Copy out every one of the records below line by line, with no changes.

(Pointing records for text and elements)
^^^^^^^^
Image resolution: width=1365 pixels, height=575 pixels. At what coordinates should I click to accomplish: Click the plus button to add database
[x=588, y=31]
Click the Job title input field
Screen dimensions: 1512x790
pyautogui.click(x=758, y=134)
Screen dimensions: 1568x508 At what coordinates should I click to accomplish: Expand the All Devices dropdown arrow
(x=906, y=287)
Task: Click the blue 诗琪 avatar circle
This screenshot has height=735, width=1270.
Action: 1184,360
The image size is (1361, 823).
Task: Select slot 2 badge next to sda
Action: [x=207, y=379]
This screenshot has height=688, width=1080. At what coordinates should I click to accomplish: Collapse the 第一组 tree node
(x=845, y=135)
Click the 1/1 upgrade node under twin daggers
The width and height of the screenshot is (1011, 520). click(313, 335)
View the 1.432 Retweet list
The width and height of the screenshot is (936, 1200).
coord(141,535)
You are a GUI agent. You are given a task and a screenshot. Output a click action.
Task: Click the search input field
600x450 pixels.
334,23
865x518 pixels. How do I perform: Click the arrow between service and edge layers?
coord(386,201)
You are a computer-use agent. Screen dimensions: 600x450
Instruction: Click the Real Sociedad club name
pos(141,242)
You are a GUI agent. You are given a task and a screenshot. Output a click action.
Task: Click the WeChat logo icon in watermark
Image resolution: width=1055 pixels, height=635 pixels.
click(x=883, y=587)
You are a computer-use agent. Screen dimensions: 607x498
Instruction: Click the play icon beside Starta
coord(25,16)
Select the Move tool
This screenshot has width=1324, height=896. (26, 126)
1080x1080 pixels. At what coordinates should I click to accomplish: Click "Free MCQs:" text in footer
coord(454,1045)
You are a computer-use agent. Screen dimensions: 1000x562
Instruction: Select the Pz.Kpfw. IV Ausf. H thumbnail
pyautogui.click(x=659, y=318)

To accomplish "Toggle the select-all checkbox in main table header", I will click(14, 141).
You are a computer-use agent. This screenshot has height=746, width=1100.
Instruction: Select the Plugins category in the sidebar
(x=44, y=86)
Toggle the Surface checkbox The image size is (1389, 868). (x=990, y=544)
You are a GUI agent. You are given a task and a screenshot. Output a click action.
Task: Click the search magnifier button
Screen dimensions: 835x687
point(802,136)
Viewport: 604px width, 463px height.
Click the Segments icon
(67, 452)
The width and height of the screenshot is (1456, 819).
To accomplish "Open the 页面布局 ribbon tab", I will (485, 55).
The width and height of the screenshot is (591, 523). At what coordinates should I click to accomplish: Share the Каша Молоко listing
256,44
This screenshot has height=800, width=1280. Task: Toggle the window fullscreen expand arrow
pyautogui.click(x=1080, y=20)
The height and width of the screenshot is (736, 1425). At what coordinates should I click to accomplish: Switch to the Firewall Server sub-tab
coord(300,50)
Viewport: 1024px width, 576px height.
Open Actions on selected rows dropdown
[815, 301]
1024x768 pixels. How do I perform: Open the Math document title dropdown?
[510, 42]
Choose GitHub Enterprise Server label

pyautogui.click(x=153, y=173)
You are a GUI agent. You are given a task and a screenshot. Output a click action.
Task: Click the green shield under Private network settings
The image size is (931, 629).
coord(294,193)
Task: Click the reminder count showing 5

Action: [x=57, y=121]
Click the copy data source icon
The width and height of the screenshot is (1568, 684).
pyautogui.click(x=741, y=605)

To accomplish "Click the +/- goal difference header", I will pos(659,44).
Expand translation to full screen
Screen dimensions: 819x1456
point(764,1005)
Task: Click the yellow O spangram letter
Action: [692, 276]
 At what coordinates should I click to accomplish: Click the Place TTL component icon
^^^^^^^^
## CORRECT OUTPUT
Image resolution: width=1365 pixels, height=575 pixels. At what coordinates should I click to accomplish: Click the plus button to add database
[x=588, y=31]
Click the Job title input field
Screen dimensions: 1512x790
pyautogui.click(x=758, y=134)
Screen dimensions: 1568x508 At what coordinates should I click to accomplish: Expand the All Devices dropdown arrow
(x=906, y=287)
Task: Click the blue 诗琪 avatar circle
This screenshot has height=735, width=1270.
Action: 1184,360
The image size is (1361, 823).
Task: Select slot 2 badge next to sda
Action: [x=207, y=379]
This screenshot has height=688, width=1080. At what coordinates should I click to accomplish: Collapse the 第一组 tree node
(x=845, y=135)
Click the 1/1 upgrade node under twin daggers
The width and height of the screenshot is (1011, 520). click(313, 335)
View the 1.432 Retweet list
The width and height of the screenshot is (936, 1200).
coord(141,535)
You are a GUI agent. You are given a task and a screenshot. Output a click action.
Task: Click the search input field
600x450 pixels.
334,23
865x518 pixels. How do I perform: Click the arrow between service and edge layers?
coord(386,201)
You are a computer-use agent. Screen dimensions: 600x450
Instruction: Click the Real Sociedad club name
pos(141,242)
You are a GUI agent. You are given a task and a screenshot. Output a click action.
Task: Click the WeChat logo icon in watermark
Image resolution: width=1055 pixels, height=635 pixels.
click(x=883, y=587)
You are a computer-use agent. Screen dimensions: 607x498
Instruction: Click the play icon beside Starta
coord(25,16)
Select the Move tool
This screenshot has width=1324, height=896. (26, 126)
1080x1080 pixels. At what coordinates should I click to accomplish: Click "Free MCQs:" text in footer
coord(454,1045)
You are a computer-use agent. Screen dimensions: 1000x562
Instruction: Select the Pz.Kpfw. IV Ausf. H thumbnail
pyautogui.click(x=659, y=318)

To accomplish "Toggle the select-all checkbox in main table header", I will click(14, 141).
You are a computer-use agent. This screenshot has height=746, width=1100.
Instruction: Select the Plugins category in the sidebar
(x=44, y=86)
Toggle the Surface checkbox The image size is (1389, 868). (x=990, y=544)
You are a GUI agent. You are given a task and a screenshot. Output a click action.
Task: Click the search magnifier button
Screen dimensions: 835x687
point(802,136)
Viewport: 604px width, 463px height.
Click the Segments icon
(67, 452)
The width and height of the screenshot is (1456, 819).
To accomplish "Open the 页面布局 ribbon tab", I will (485, 55).
The width and height of the screenshot is (591, 523). At what coordinates should I click to accomplish: Share the Каша Молоко listing
256,44
This screenshot has height=800, width=1280. Task: Toggle the window fullscreen expand arrow
pyautogui.click(x=1080, y=20)
The height and width of the screenshot is (736, 1425). At what coordinates should I click to accomplish: Switch to the Firewall Server sub-tab
coord(300,50)
Viewport: 1024px width, 576px height.
Open Actions on selected rows dropdown
[815, 301]
1024x768 pixels. How do I perform: Open the Math document title dropdown?
[510, 42]
Choose GitHub Enterprise Server label

pyautogui.click(x=153, y=173)
You are a GUI agent. You are given a task and a screenshot. Output a click action.
Task: Click the green shield under Private network settings
The image size is (931, 629).
coord(294,193)
Task: Click the reminder count showing 5

Action: [x=57, y=121]
Click the copy data source icon
The width and height of the screenshot is (1568, 684).
pyautogui.click(x=741, y=605)

To accomplish "Click the +/- goal difference header", I will pos(659,44).
Expand translation to full screen
Screen dimensions: 819x1456
point(764,1005)
Task: Click the yellow O spangram letter
Action: [692, 276]
 At what coordinates should I click to accomplish: Click the Place TTL component icon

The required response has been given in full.